Три представителя гильдий переглянулись, а затем все разом посмотрели на Муамета Деканоса.
– Об этом не может быть и речи, – сказал он. – То был бы пагубный прецедент.
– Дело вообще-то не в серебре, – заметил Миизис. – Мои ребята скорее согласятся на другую работу, вот и все. Нам надоело оплачивать похороны за счет гильдии. А их за время работы на маяке было столько, что хватит на два поколения.
– Приличная оплата могла бы соблазнить некоторых бетонщиков, – сказал Гергеус. – Молодых, тех, что посмелее, тех, кому надо кормить семьи. И, полагаю, тех, кто по уши в долгах.
– Ай, некоторых из нас тоже, должен признать, – согласился Хесфмоис. – Приличная оплата.
– Конечно, только дайте нам согласиться на ваше первое требование – и что будет дальше? – вмешался Деканос. – Вы предъявите все новые и новые, пока сумма не дойдет до номисмы в час. Кто сможет платить столько?
Гергеус рассмеялся.
– Хотел бы я иметь такие проблемы.
– Но их ни к чему иметь тем, кто управляет городом, – парировал Деканос.
Это возвращало спор к исходному пункту. На самом деле Деканос прежде всего беспокоился о высших классах александрийского общества; это об их благоденствии ему следовало заботиться. Даже имперского префекта волновали их настроения, хотя он и отчитывался перед императором. Если богатые ополчатся против него, что он сможет сделать?
То же справедливо и по отношению к гильдиям, по крайней мере в этом конкретном случае, чего Деканос как будто не желал признавать. Аргиросу не было дела до его мотивов. Он лишь хотел, чтобы маяк снова начал расти ввысь.
– Я полагаю, – сказал он, – мы можем оставить разговоры о прецеденте, если установим особый уровень оплаты только для работ на строительстве маяка. Потом нас это не должно волновать, если только не случится новое землетрясение, чего Бог не допустит.

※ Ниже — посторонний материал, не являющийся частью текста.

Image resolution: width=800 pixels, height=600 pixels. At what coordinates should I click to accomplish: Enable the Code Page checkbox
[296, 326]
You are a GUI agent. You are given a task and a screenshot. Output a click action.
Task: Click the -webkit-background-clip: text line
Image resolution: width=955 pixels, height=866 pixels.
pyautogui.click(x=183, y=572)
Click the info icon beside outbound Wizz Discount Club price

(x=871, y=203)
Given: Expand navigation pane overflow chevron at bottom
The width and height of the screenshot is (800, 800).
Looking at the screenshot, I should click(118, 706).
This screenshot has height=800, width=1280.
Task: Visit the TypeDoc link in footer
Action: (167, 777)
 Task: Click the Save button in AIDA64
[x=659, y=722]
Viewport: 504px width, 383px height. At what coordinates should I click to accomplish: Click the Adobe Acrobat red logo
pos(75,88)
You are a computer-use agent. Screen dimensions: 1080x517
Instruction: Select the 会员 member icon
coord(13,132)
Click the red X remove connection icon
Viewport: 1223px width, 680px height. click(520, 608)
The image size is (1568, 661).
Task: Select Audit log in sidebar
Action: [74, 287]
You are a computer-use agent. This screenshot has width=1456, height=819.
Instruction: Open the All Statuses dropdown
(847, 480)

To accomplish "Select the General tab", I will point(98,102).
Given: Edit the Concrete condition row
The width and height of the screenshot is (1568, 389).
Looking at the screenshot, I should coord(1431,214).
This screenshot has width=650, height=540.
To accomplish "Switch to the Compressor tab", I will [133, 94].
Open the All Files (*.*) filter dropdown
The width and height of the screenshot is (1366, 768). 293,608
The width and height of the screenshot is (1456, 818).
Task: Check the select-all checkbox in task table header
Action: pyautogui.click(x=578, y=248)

– Мне все равно, сколько нам заплатят, – сказал Миизис. – Пока у нас есть хоть какая-нибудь другая работа, мы даже близко не подойдем к проклятому маяку. Мертвому деньги ни к чему. И я хотел бы посмотреть, как вы выкрутитесь без нас, каменотесов.
Аргиросу захотелось пнуть упрямого старшину гильдии под столом.
– Просто в порядке обсуждения, – обратился он к Хесфмоису и Гергеусу, – какая добавка к оплате могла бы побудить ваших ребят вернуться на работу?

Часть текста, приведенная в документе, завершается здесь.